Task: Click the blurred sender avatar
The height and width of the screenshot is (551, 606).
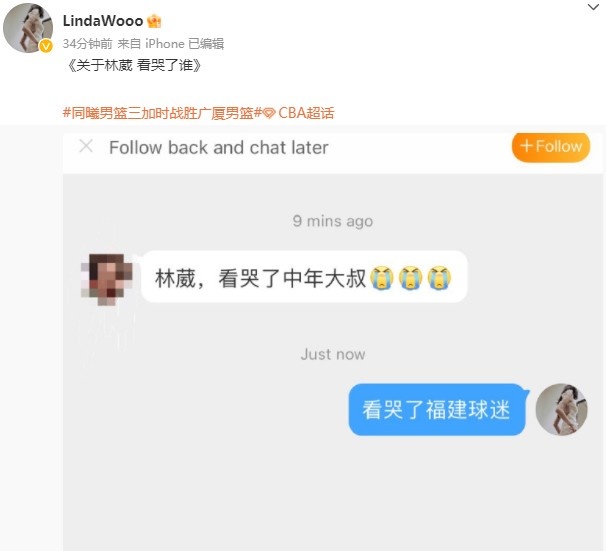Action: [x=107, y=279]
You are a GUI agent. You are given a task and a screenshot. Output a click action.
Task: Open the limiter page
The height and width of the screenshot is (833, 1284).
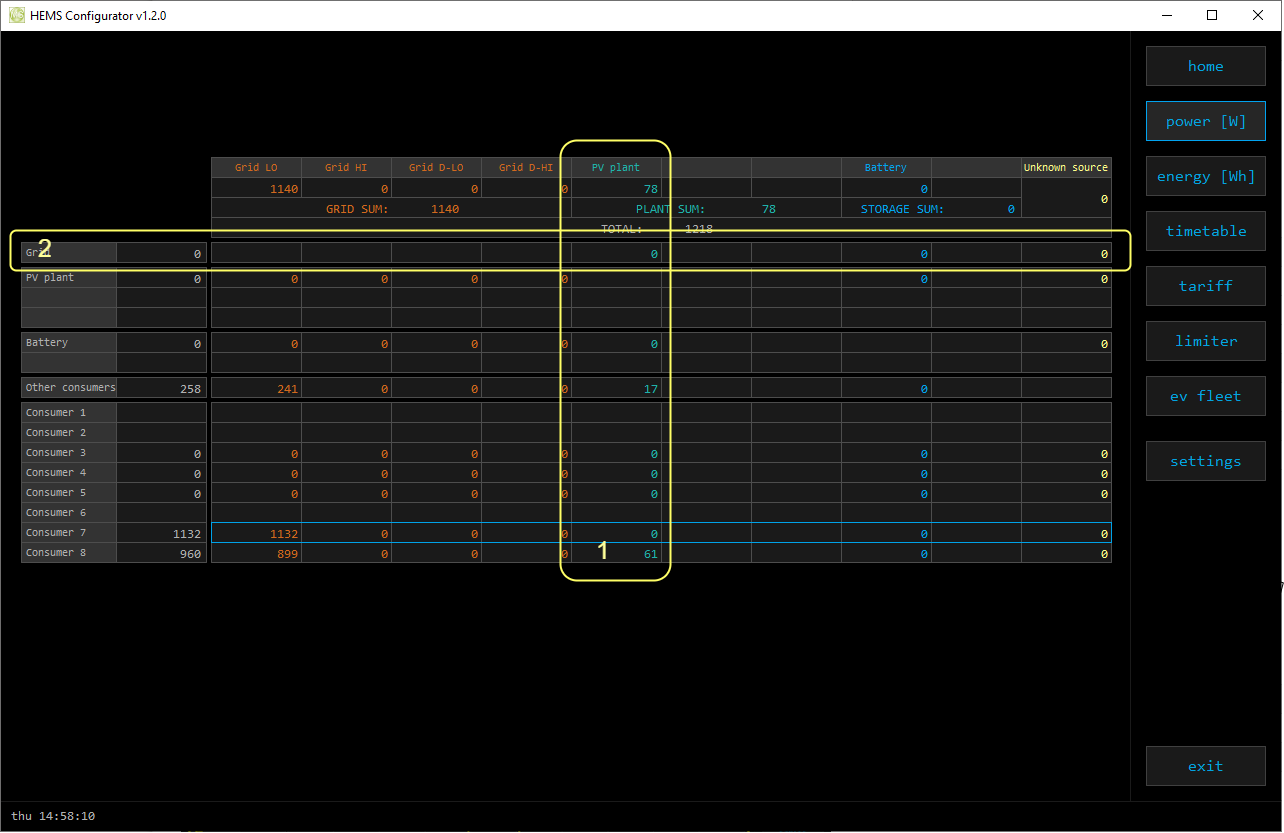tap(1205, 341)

------------------------------

[WHAT THE TASK REQUIRES]: Exclude the pictures and repeat the entries word for word.

[RESPONSE]:
Task: Click the blurred sender avatar
The height and width of the screenshot is (551, 606).
Action: [x=107, y=279]
You are a GUI agent. You are given a task and a screenshot. Output a click action.
Task: Open the limiter page
The height and width of the screenshot is (833, 1284).
tap(1205, 341)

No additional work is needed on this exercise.